● **SUPPLIED DATA**:
============================================================

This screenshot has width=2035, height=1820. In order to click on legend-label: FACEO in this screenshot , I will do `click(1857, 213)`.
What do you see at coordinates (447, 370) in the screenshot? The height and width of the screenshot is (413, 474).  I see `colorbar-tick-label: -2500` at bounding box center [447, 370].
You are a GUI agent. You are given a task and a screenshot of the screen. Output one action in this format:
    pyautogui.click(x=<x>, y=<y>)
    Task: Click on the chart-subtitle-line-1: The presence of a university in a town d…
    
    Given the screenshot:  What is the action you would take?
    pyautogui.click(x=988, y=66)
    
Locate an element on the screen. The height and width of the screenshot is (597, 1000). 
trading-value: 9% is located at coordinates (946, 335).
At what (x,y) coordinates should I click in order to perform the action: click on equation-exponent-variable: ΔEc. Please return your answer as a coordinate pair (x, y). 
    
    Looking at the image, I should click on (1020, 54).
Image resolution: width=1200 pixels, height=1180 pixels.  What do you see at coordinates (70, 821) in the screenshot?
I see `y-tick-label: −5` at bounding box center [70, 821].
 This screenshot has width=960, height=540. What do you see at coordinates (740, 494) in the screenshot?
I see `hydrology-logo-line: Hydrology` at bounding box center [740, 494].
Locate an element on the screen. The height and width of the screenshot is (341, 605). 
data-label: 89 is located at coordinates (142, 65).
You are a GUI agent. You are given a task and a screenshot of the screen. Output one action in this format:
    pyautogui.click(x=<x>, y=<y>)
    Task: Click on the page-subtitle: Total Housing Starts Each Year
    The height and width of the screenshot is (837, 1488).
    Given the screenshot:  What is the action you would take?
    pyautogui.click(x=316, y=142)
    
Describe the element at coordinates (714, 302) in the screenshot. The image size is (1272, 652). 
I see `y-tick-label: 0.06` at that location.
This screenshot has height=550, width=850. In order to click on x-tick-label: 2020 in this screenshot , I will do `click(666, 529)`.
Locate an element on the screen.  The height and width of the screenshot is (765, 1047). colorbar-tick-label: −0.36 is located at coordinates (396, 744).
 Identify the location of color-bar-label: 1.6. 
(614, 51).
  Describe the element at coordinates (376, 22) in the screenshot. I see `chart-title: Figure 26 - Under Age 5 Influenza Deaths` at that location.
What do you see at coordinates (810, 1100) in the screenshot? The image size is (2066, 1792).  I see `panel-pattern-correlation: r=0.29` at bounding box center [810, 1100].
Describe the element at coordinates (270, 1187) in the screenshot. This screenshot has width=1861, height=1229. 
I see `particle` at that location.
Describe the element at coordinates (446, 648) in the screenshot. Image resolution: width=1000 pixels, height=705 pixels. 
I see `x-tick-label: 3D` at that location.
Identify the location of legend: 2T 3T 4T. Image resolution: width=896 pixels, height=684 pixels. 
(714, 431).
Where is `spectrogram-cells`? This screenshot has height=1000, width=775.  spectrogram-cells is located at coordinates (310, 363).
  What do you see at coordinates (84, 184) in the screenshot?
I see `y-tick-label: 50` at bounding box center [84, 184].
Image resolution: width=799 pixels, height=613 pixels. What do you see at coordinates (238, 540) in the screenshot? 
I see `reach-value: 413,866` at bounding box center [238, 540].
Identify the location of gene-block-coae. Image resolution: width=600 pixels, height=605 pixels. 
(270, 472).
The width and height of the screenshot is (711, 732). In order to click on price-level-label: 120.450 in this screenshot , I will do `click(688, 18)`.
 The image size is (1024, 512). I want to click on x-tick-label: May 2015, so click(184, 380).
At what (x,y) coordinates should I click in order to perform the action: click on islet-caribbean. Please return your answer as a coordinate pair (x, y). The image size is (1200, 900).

============================================================

● **EXERCISE PROMPT**: Copy all of the data above exactly, line for line.

● **OUTPUT FOR THIS TASK**:
This screenshot has width=2035, height=1820. In order to click on legend-label: FACEO in this screenshot , I will do `click(1857, 213)`.
What do you see at coordinates (447, 370) in the screenshot? The height and width of the screenshot is (413, 474).  I see `colorbar-tick-label: -2500` at bounding box center [447, 370].
You are a GUI agent. You are given a task and a screenshot of the screen. Output one action in this format:
    pyautogui.click(x=<x>, y=<y>)
    Task: Click on the chart-subtitle-line-1: The presence of a university in a town d…
    
    Given the screenshot:  What is the action you would take?
    pyautogui.click(x=988, y=66)
    
Locate an element on the screen. The height and width of the screenshot is (597, 1000). 
trading-value: 9% is located at coordinates (946, 335).
At what (x,y) coordinates should I click in order to perform the action: click on equation-exponent-variable: ΔEc. Please return your answer as a coordinate pair (x, y). 
    
    Looking at the image, I should click on (1020, 54).
Image resolution: width=1200 pixels, height=1180 pixels.  What do you see at coordinates (70, 821) in the screenshot?
I see `y-tick-label: −5` at bounding box center [70, 821].
 This screenshot has width=960, height=540. What do you see at coordinates (740, 494) in the screenshot?
I see `hydrology-logo-line: Hydrology` at bounding box center [740, 494].
Locate an element on the screen. The height and width of the screenshot is (341, 605). 
data-label: 89 is located at coordinates (142, 65).
You are a GUI agent. You are given a task and a screenshot of the screen. Output one action in this format:
    pyautogui.click(x=<x>, y=<y>)
    Task: Click on the page-subtitle: Total Housing Starts Each Year
    The height and width of the screenshot is (837, 1488).
    Given the screenshot:  What is the action you would take?
    pyautogui.click(x=316, y=142)
    
Describe the element at coordinates (714, 302) in the screenshot. The image size is (1272, 652). 
I see `y-tick-label: 0.06` at that location.
This screenshot has height=550, width=850. In order to click on x-tick-label: 2020 in this screenshot , I will do `click(666, 529)`.
Locate an element on the screen.  The height and width of the screenshot is (765, 1047). colorbar-tick-label: −0.36 is located at coordinates (396, 744).
 Identify the location of color-bar-label: 1.6. 
(614, 51).
  Describe the element at coordinates (376, 22) in the screenshot. I see `chart-title: Figure 26 - Under Age 5 Influenza Deaths` at that location.
What do you see at coordinates (810, 1100) in the screenshot? The image size is (2066, 1792).  I see `panel-pattern-correlation: r=0.29` at bounding box center [810, 1100].
Describe the element at coordinates (270, 1187) in the screenshot. This screenshot has width=1861, height=1229. 
I see `particle` at that location.
Describe the element at coordinates (446, 648) in the screenshot. Image resolution: width=1000 pixels, height=705 pixels. 
I see `x-tick-label: 3D` at that location.
Identify the location of legend: 2T 3T 4T. Image resolution: width=896 pixels, height=684 pixels. 
(714, 431).
Where is `spectrogram-cells`? This screenshot has height=1000, width=775.  spectrogram-cells is located at coordinates (310, 363).
  What do you see at coordinates (84, 184) in the screenshot?
I see `y-tick-label: 50` at bounding box center [84, 184].
Image resolution: width=799 pixels, height=613 pixels. What do you see at coordinates (238, 540) in the screenshot? 
I see `reach-value: 413,866` at bounding box center [238, 540].
Identify the location of gene-block-coae. Image resolution: width=600 pixels, height=605 pixels. 
(270, 472).
The width and height of the screenshot is (711, 732). In order to click on price-level-label: 120.450 in this screenshot , I will do `click(688, 18)`.
 The image size is (1024, 512). I want to click on x-tick-label: May 2015, so click(184, 380).
At what (x,y) coordinates should I click in order to perform the action: click on islet-caribbean. Please return your answer as a coordinate pair (x, y). The image size is (1200, 900).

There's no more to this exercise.